◆ **Your task**:
Can you output the data below line for line, without changing anything?

Records from a dataset
* BEGIN *

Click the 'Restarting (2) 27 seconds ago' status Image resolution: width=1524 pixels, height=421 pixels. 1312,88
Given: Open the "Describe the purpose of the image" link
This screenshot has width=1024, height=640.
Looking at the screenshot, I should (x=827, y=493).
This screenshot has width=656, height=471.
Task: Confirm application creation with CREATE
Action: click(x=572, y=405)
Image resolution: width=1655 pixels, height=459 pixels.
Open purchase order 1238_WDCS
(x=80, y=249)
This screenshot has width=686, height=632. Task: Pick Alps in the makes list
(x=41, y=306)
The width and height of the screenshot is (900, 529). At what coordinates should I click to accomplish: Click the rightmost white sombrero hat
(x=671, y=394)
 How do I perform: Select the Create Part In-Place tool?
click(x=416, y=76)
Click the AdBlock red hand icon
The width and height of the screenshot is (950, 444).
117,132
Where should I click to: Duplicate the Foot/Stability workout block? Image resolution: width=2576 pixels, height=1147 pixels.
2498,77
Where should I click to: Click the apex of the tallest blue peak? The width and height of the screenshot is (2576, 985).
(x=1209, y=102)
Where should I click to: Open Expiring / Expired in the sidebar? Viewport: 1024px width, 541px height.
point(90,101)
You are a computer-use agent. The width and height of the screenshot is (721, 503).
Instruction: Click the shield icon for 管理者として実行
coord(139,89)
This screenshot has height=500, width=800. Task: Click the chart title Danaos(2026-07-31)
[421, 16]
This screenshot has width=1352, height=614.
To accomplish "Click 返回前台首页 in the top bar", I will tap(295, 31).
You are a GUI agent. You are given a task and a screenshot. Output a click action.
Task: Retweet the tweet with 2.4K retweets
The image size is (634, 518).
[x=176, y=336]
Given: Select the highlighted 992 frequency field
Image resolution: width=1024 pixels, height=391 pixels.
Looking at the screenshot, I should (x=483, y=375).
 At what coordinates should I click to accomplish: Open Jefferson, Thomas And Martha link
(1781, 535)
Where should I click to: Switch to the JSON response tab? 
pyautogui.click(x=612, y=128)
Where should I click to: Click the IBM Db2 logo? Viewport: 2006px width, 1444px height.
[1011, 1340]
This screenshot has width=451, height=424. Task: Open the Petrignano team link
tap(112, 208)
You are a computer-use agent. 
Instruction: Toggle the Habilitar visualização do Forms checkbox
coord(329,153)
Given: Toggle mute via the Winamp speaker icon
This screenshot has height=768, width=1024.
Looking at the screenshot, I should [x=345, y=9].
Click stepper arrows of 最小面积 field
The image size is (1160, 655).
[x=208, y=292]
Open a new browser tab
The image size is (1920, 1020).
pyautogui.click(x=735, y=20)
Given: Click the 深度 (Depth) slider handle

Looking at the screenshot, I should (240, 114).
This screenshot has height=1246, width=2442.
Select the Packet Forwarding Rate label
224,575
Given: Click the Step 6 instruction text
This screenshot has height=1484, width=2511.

* END *

◆ **Result of this exercise**:
Click the 'Restarting (2) 27 seconds ago' status Image resolution: width=1524 pixels, height=421 pixels. 1312,88
Given: Open the "Describe the purpose of the image" link
This screenshot has width=1024, height=640.
Looking at the screenshot, I should (x=827, y=493).
This screenshot has width=656, height=471.
Task: Confirm application creation with CREATE
Action: click(x=572, y=405)
Image resolution: width=1655 pixels, height=459 pixels.
Open purchase order 1238_WDCS
(x=80, y=249)
This screenshot has width=686, height=632. Task: Pick Alps in the makes list
(x=41, y=306)
The width and height of the screenshot is (900, 529). At what coordinates should I click to accomplish: Click the rightmost white sombrero hat
(x=671, y=394)
 How do I perform: Select the Create Part In-Place tool?
click(x=416, y=76)
Click the AdBlock red hand icon
The width and height of the screenshot is (950, 444).
117,132
Where should I click to: Duplicate the Foot/Stability workout block? Image resolution: width=2576 pixels, height=1147 pixels.
2498,77
Where should I click to: Click the apex of the tallest blue peak? The width and height of the screenshot is (2576, 985).
(x=1209, y=102)
Where should I click to: Open Expiring / Expired in the sidebar? Viewport: 1024px width, 541px height.
point(90,101)
You are a computer-use agent. The width and height of the screenshot is (721, 503).
Instruction: Click the shield icon for 管理者として実行
coord(139,89)
This screenshot has height=500, width=800. Task: Click the chart title Danaos(2026-07-31)
[421, 16]
This screenshot has width=1352, height=614.
To accomplish "Click 返回前台首页 in the top bar", I will tap(295, 31).
You are a GUI agent. You are given a task and a screenshot. Output a click action.
Task: Retweet the tweet with 2.4K retweets
The image size is (634, 518).
[x=176, y=336]
Given: Select the highlighted 992 frequency field
Image resolution: width=1024 pixels, height=391 pixels.
Looking at the screenshot, I should (x=483, y=375).
 At what coordinates should I click to accomplish: Open Jefferson, Thomas And Martha link
(1781, 535)
Where should I click to: Switch to the JSON response tab? 
pyautogui.click(x=612, y=128)
Where should I click to: Click the IBM Db2 logo? Viewport: 2006px width, 1444px height.
[1011, 1340]
This screenshot has width=451, height=424. Task: Open the Petrignano team link
tap(112, 208)
You are a computer-use agent. 
Instruction: Toggle the Habilitar visualização do Forms checkbox
coord(329,153)
Given: Toggle mute via the Winamp speaker icon
This screenshot has height=768, width=1024.
Looking at the screenshot, I should [x=345, y=9].
Click stepper arrows of 最小面积 field
The image size is (1160, 655).
[x=208, y=292]
Open a new browser tab
The image size is (1920, 1020).
pyautogui.click(x=735, y=20)
Given: Click the 深度 (Depth) slider handle

Looking at the screenshot, I should (240, 114).
This screenshot has height=1246, width=2442.
Select the Packet Forwarding Rate label
224,575
Given: Click the Step 6 instruction text
This screenshot has height=1484, width=2511.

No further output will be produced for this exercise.